[Problem to work on]
Copy the material again, starting at the line that has "Collapse the TEST folder chevron" and continuing through the end, but swap "Body 1" for "Body 2" and leave everything else unchanged. Leave the pictures out of your copy.

[Records for this task]
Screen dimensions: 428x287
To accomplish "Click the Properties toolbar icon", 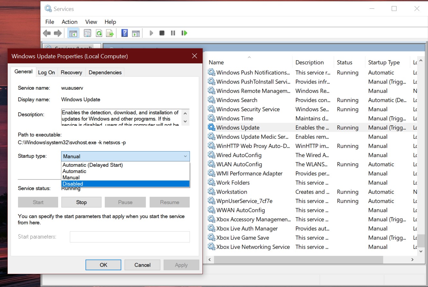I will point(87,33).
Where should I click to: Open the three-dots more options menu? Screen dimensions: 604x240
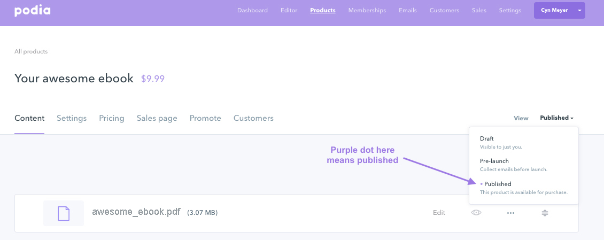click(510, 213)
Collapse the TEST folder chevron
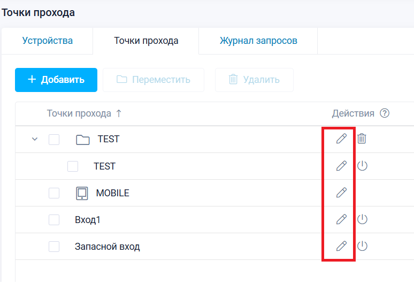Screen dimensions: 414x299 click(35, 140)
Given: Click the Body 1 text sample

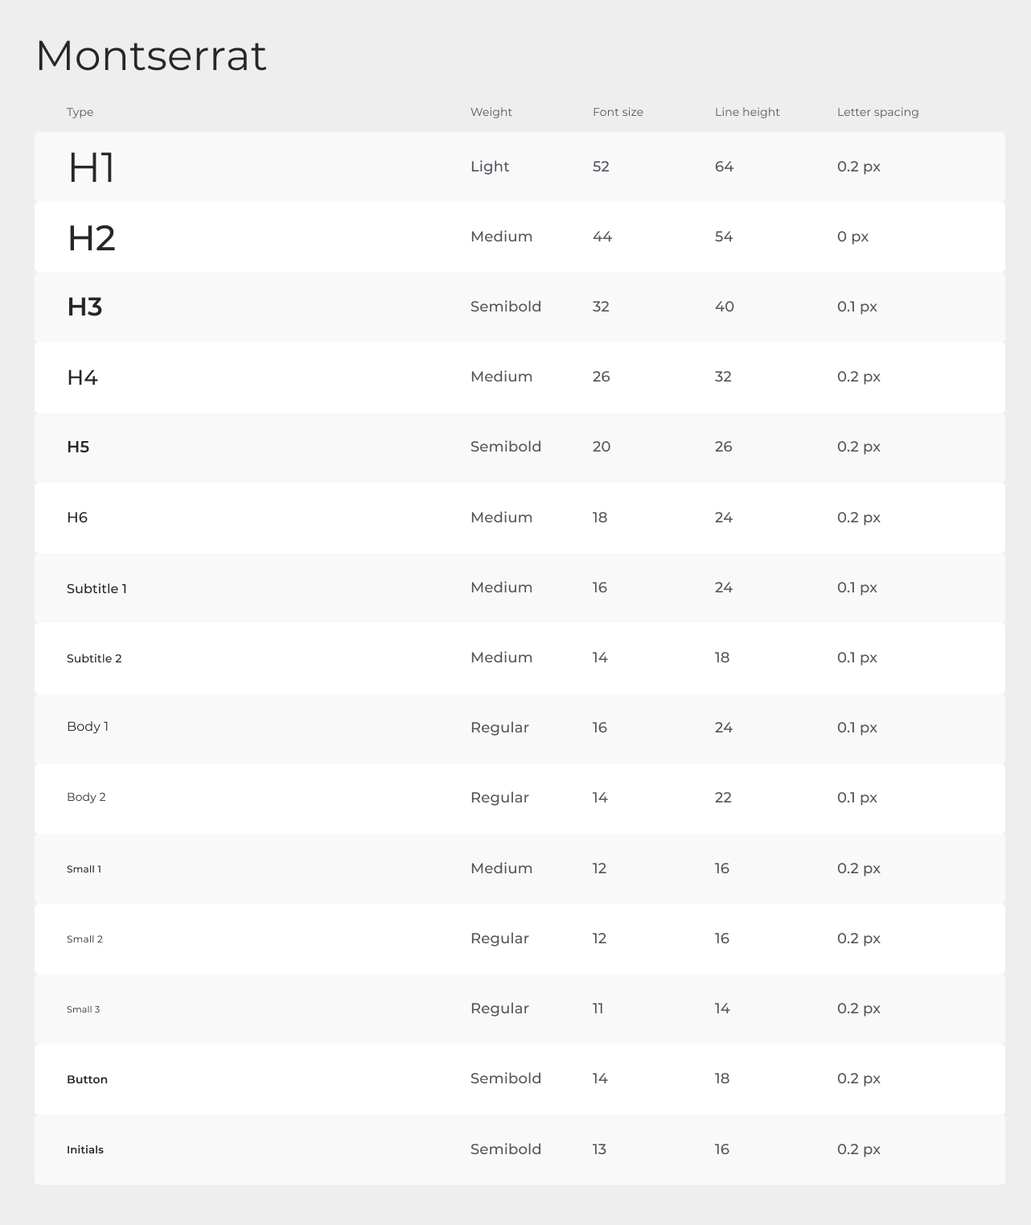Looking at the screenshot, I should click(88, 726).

[Written response]
Collapse the TEST folder chevron
Screen dimensions: 414x299 click(35, 140)
Given: Click the Body 2 text sample

Looking at the screenshot, I should click(88, 726).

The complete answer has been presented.